I am not a big proponent of memorizing airspeeds. It can be a risky practice if you fly many different types of aircraft. Most of the important airspeeds can be determined from the airspeed indicator (ASI), though there are a few you probably should commit to memory, or at least keep on a placard.
Eight speeds not found on the ASI are listed in the associated illustration. These are not annotated because they vary with weight and other factors. Yet we are often asked to memorize these. This is an interesting anomaly given they are based on maximum gross weight (MGW)—a condition you should never experience legally once airborne. Let’s take a closer look.
Rotation Speed — VR
This is one V-speed I wish pilots would never be exposed to. The non-thinking pilot seems to reason that at VR the airplane will magically fly and many inappropriately try to force it into doing so by yanking back on the stick at the designated airspeed. A smooth transition from takeoff into the climb portion of fight is essential on an instrument departure.
Forcing an airplane into the air before it’s ready to fly is anything but smooth— VR is determined by the airplane. All the pilot needs to do is apply a little backpressure on the yoke to set the appropriate pitch and the plane will fly on its own when sufficient lift is available based on prevailing conditions. In general, VR equals 1.15 times VS1 (the bottom of the green arc). The only reason to know VR is if you find yourself significantly above this number and still on the tarmac—then it might be time to abort the takeoff. Leaving snow or frost on the wings is an example.
Knowing the general performance numbers for your aircraft and the length of the runway, you should be able to visually determine if the aircraft is not performing as it should.
Approach Speed — VRef
Use this speed for a stabilized short final instrument approach. It assumes all maneuvering has been completed. While not indicated on the ASI, it can be calculated as 1.3 times VS0 (bottom of the white arc). The catch being it is based on MGW, which we will typically never be anywhere near during the landing phase. A general rule of thumb is to reduce VRef by half the percentage you are below your MGW.

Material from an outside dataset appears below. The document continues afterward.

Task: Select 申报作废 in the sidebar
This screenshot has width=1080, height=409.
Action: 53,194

From the weight and balance completed before departure you know the current relationship to MGW and should be able to estimate the weight reduction from fuel burn. Thus, a reasonable VRef can be calculated even before departure. How important is VRef? If you fly just 10 percent over VRef you can expect your ground roll to be over 20 percent longer. Another common rule of thumb used is each knot above VRef adds another 100 feet to the ground roll. We tend to become complacent about the landing roll flying light general aviation aircraft from runways that are three or four times longer than we need. This can bite us when popping out of the overcast with too much speed and a tailwind.
Maneuvering Speed — VA
Calculated by the manufacturer, VA is the speed at which the aircraft will stall before exceeding design maximum G loading. This is a good speed to know when flying in turbulence, something quite common in IMC, since it will help prevent damaging the airframe. Just like VRef you can calculate VA. It is typically determined by multiplying the flaps-up, power-off stall speed (VS1—typically the bottom of the green arc) by 1.95 which is the square root of the normal category load limit of 3.8 Gs.

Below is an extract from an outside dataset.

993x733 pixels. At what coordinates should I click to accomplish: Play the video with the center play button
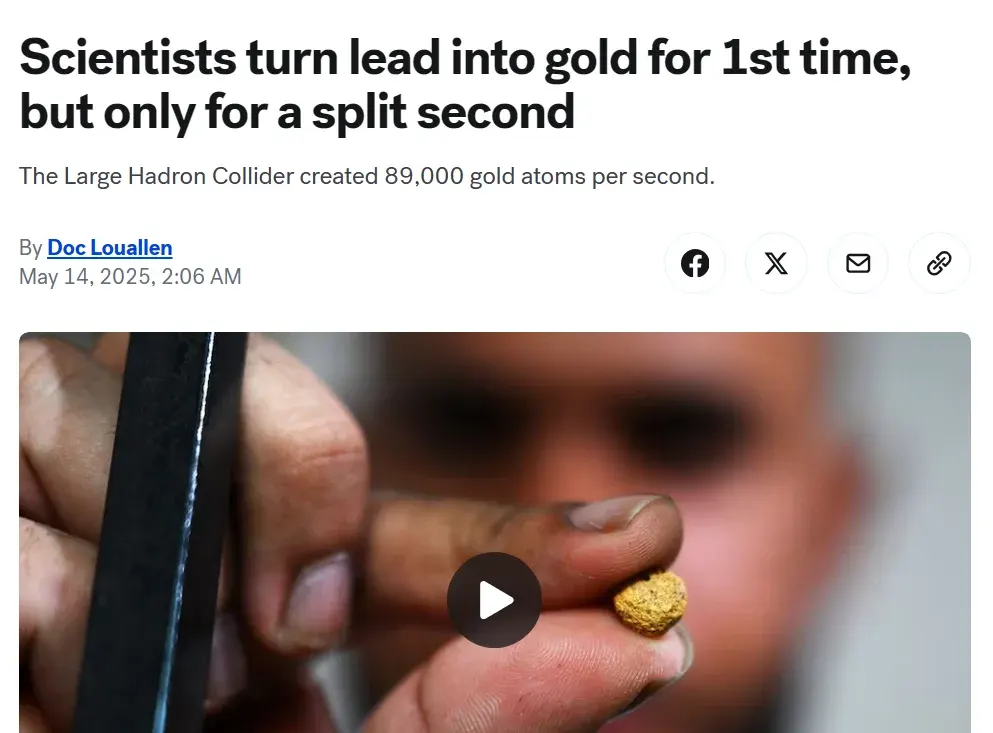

A more conservative thumb rule uses 1.7 times VS1, which is generally associated with turbulence penetration airspeed, VB, not normally specified for general aviation aircraft. VA can then be reduced in the same manner as VRef is based on weight. If you anticipate turbulence, then create a timeline of what VA (or VB) should be over the course of the flight as fuel is consumed.
Climb Speeds — VX, VY
These can be calculated but would require knowing a host of factors related to your aircraft and some complicated math. Best angle of climb (VX) is useful for takeoff over an obstacle, an ODP with a challenging climb gradient, flying a delayed missed approach, or need to perform a short field landing.
Best rate of climb (VY) is an airspeed to get you efficiently to the enroute altitude. Further complicating things a bit is the fact that VX increases slightly with altitude while VY decreases about a half to one knot per thousand feet until they are equal at an airplane’s absolute ceiling. Fortunately, both of these values are normally needed at low altitude so the published figures are good to use if corrected for weight.
Best Glide — VG
This is one of the most important airspeeds you should know. For most airplanes, it’s about halfway between VX and VY. Once again, most manufacturers establish the best glide speed at MGW. This means your best glide speed will always be lower than the book value should the need arise to use it. VY, VX and VG should all decrease about a half-knot for each 100 pounds under MGW.
Recall that weight itself has no effect on the glide range or ratio, only the proper airspeed to attain the max glide range. However, a tailwind allows you to decrease VG further by about one-third of the tailwind component while a headwind requires an increase in glide speed—typically by one-half the headwind component—to maximize your range. VG can also be approximated by keeping the wing cord parallel with the horizon—provided you can see the horizon—not typical on an IFR flight. Another trick using VX and VY is to use them to calculate cruise climb (VCC) by taking the difference between the two and add it to VY.
Knowing VX and VY and using the ASI color coding can allow you to determine all the important airspeeds for instrument flight. Naturally, consult the POH for more specific guidance for your aircraft.
Did you ever wonder why they are called V speeds? The “V” is from the French word ‘Vitesse’ which means ‘speed’ or ‘rate.’
Some Caveats
A word of caution when using airspeeds based on the color coding of the ASI. Airplanes manufactured before the mid-1970s had their color coding based on calibrated airspeeds (CAS), and were primarily in mph (some may show knots as a secondary indication). However, airplanes built after this period primarily had their ASIs marked in indicated airspeed (I AS).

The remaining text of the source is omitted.